The whole potty training thing is going along like anything new
and challenging. There are times when
she just wants a book and a sip of water so will say “potty mommy!” knowing I
will rush her to the bathroom (and then nothing!) Then there are those
occasions where I will tell her that she can go potty after mommy, and she ends
up peeing where she stands because she really did have to go, minus the books
and water. She is also doing really
well with saying “POOP” right as she begins to go. I keep asking her to tell me when she has to
go, and although she’s doing just that, Im hoping she will give me a longer
heads up. It’s quite the learning
experience for the both of us.
There is also the ever-present elephant in the room when it
comes to talking about potty training with other parents. We all know that this milestone, like feeding
themselves, walking, and talking, are all things that move our kids toward
independence. Move them toward trust
from us to do little things they can handle, alone. I trust GiGi to walk into her room and play
with her toys. I know that she can tell
me what she wants now whether it be milk, dinner, swings, books, kisses, or
peeing. What I’m nervous about, to be
quite honest and bearing too much information is the bathroom, and more
specifically poop. I know that kids are
messy and I also know that they try hard to not be, sometimes. How, with a severe visual impairment, is GiGi
going to learn to umm, maintain that aspect of the bathroom going process? I posed this question in a parenting forum anonymously: “How do you teach your children when they can
stop wiping after they have gone poop/number two/ deuces?” Do you know what the response has been?
“what are you blind?”
or “what are they blind? You can just tell by looking.” or "it's not hard, just look."
Thus my dilemma.
There is no forum for this kind of a question on a “parents of blind
children” website, nor do I really feel all that outgoing with a question like
this. Does that make any sense? I mean I can explain my frustration here, but
to ask a group of parents who have been in my position, with or without
anonymity …feels slightly silly. The
answer feels like it should be an innate part of raising a child with visual
impairments and my asking would prove I’m truly an idiot. I don’t feel like being the one that the other
parents point and laugh at over this subject.
I’m sure it seems like a trivial
question and all, but the lack of an answer plagues me and sometimes
intimidates me. So our potty training
continues, with a what-feels-natural vibe and a ton of questions that I suppose
I will have to figure out on my own and then put in a public web-place
somewhere so that other mothers don’t have to go “oh fuck. How am I going to
teach little Sally THAT?!” like I’m doing.
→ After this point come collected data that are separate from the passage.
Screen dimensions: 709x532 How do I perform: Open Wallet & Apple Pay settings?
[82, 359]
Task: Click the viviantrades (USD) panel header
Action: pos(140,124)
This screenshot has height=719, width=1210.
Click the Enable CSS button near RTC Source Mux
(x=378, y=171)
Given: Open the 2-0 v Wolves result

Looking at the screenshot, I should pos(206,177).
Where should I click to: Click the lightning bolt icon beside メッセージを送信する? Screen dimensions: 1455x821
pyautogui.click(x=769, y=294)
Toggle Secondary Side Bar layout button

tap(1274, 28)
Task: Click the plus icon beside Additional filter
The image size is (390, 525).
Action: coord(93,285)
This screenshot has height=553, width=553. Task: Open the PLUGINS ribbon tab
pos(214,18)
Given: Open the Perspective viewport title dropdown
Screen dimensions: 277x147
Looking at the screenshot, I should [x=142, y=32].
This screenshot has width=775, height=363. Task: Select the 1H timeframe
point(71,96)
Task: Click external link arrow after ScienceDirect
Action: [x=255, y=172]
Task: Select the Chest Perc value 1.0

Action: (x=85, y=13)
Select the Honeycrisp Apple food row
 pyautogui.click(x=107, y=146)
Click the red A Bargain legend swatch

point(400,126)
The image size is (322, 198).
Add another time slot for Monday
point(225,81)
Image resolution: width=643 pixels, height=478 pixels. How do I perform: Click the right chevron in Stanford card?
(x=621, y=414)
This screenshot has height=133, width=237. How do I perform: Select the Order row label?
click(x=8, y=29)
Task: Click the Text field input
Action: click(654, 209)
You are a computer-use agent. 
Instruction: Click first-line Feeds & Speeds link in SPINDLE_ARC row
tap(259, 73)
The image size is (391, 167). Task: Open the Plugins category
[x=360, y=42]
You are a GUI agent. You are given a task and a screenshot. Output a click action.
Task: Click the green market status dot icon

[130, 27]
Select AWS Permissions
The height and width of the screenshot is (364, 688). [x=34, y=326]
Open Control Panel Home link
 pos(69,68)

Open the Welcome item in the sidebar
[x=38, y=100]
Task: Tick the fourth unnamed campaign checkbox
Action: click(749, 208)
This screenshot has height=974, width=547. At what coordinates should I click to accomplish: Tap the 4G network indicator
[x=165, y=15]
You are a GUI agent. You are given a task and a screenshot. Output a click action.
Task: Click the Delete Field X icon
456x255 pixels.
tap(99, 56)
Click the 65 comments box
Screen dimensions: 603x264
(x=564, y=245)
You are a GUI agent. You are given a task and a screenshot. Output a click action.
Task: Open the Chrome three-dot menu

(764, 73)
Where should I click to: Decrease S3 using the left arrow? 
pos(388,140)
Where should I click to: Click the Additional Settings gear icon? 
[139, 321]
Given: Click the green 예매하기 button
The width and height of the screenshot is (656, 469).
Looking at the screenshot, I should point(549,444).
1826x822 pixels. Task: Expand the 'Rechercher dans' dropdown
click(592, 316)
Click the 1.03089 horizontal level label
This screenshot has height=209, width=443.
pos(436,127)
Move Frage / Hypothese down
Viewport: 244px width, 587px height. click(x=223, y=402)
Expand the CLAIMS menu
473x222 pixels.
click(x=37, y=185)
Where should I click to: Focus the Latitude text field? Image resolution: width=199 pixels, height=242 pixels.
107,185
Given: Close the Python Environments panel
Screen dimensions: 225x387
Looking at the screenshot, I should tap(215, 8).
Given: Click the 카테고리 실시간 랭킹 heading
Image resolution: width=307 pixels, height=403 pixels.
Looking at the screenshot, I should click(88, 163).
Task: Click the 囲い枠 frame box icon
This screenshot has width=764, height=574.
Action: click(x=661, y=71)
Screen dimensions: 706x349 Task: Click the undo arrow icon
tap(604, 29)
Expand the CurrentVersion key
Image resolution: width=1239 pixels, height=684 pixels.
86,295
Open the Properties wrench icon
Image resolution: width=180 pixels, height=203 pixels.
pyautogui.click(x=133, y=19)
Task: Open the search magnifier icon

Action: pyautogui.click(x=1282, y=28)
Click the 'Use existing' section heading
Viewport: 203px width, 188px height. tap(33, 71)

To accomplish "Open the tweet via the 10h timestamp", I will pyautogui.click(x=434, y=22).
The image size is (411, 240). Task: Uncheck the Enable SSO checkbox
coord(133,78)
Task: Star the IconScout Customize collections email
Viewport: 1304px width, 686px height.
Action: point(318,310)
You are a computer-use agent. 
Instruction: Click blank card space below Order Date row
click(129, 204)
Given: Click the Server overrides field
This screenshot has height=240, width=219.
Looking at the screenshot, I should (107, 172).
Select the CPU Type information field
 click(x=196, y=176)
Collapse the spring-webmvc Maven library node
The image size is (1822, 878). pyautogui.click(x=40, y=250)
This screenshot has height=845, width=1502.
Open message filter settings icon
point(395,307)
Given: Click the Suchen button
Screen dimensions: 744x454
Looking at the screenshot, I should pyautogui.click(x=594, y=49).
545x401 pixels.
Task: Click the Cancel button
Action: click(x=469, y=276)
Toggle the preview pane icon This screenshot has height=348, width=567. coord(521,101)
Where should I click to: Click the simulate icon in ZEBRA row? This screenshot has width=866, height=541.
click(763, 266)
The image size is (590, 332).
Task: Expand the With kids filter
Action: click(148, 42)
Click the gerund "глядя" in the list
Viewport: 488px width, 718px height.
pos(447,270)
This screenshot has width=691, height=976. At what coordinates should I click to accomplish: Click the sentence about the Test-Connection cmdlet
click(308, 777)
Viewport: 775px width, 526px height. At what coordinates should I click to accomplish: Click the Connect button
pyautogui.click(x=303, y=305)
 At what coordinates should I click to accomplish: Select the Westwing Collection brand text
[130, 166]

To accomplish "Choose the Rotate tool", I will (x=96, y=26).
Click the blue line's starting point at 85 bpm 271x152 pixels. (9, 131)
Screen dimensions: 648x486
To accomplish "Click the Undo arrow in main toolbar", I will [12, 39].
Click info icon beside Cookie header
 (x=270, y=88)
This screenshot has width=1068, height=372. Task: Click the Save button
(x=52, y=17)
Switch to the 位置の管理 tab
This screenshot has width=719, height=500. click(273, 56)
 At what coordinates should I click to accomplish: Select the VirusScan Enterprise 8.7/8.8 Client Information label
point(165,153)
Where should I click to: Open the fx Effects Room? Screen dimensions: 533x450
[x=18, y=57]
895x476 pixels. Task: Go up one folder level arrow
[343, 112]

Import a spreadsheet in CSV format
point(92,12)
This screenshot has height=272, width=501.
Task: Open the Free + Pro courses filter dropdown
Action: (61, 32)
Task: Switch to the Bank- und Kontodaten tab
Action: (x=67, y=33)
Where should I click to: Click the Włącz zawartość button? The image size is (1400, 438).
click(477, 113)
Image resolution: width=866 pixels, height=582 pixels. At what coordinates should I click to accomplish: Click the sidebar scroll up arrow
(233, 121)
In the midst of all the odd bathroom rituals we’ve created
together, GiGi and I use bathroom time as bonding time, just like my sisters
and I did and still do. When I was
younger, our bathroom was always filled with girls. I blame my parents need to build such a large
bathroom for invoking bathroom gab fests for the duration of my life. To this day, locked or not, you can expect
the bathroom door to open at some point during your time in the bathroom, and
some family member walking in to talk about something in secret. It feels like the same thing is beginning to
happen with GiGi as well. It amuses me
that we spend so much time in the bathroom together, reading and singing;
talking about ABC’s and counting to ten.
I think it’s because of this that I can relax for the moment and let
nature takes its course, instead sitting there uptight because I don’t really
have a clue what I’m supposed to be doing.